#### WHAT IS REQUIRED
Only the lines of the data below from the one with "You are a computer-use" through the one with "Instruction: Open the" are wanted. Repeat them exactly.

#### GIVEN ENTRIES

········

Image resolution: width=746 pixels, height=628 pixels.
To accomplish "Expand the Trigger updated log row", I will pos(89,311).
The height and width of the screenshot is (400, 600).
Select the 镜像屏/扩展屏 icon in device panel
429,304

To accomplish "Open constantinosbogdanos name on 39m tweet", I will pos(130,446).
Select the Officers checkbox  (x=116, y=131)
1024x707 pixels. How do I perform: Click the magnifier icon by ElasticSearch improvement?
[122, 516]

········

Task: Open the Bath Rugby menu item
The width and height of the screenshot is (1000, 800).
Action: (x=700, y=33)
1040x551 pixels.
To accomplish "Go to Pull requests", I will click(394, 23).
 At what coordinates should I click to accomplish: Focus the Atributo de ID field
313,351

········

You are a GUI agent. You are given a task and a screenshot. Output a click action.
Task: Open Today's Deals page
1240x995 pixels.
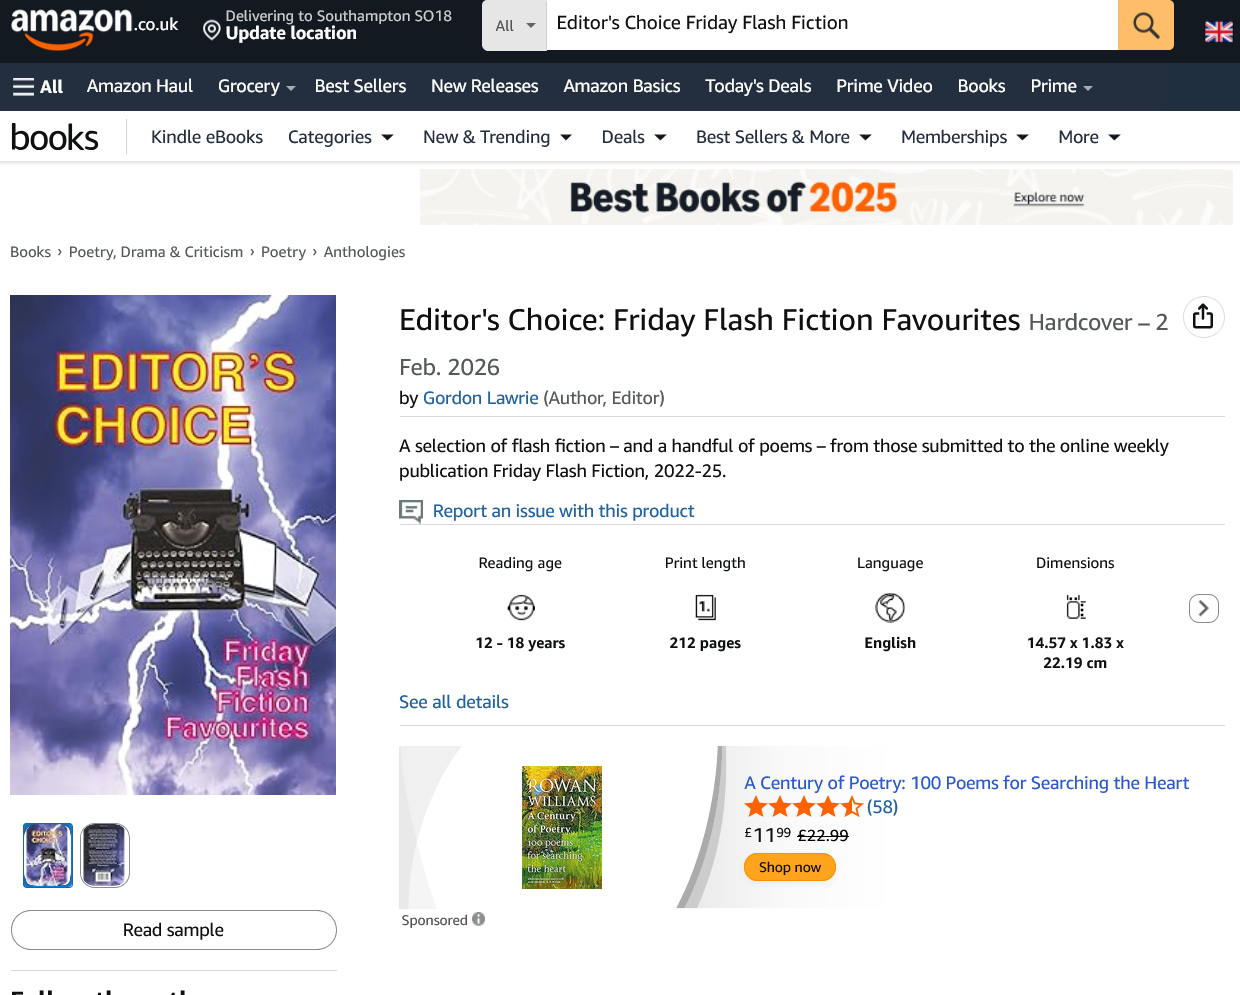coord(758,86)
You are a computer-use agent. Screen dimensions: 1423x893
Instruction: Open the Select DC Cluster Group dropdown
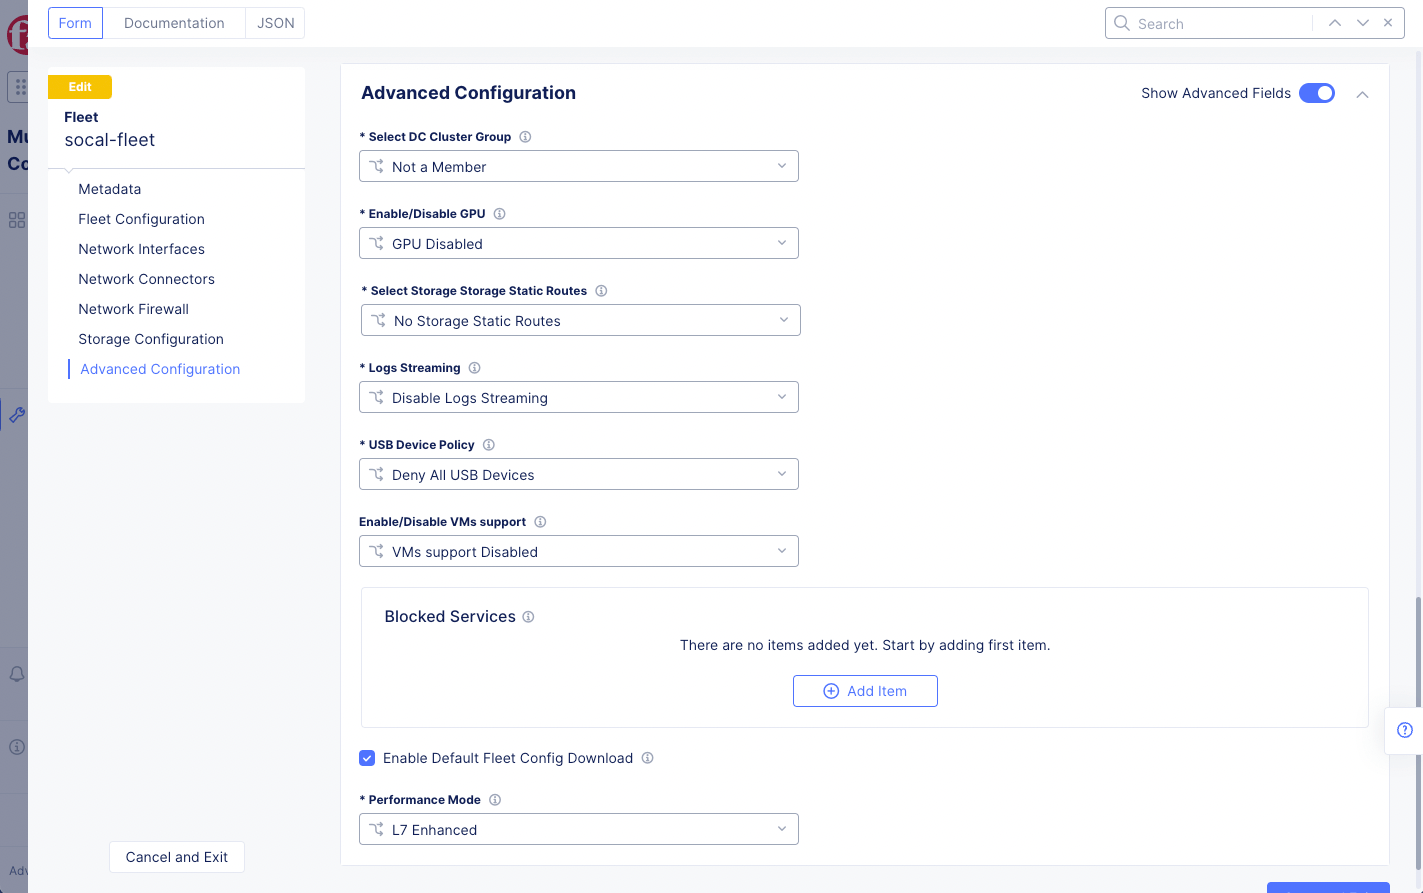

········

#### WRITTEN SOLUTION
You are a computer-use agent. Screen dimensions: 1423x893
Instruction: Open the Select DC Cluster Group dropdown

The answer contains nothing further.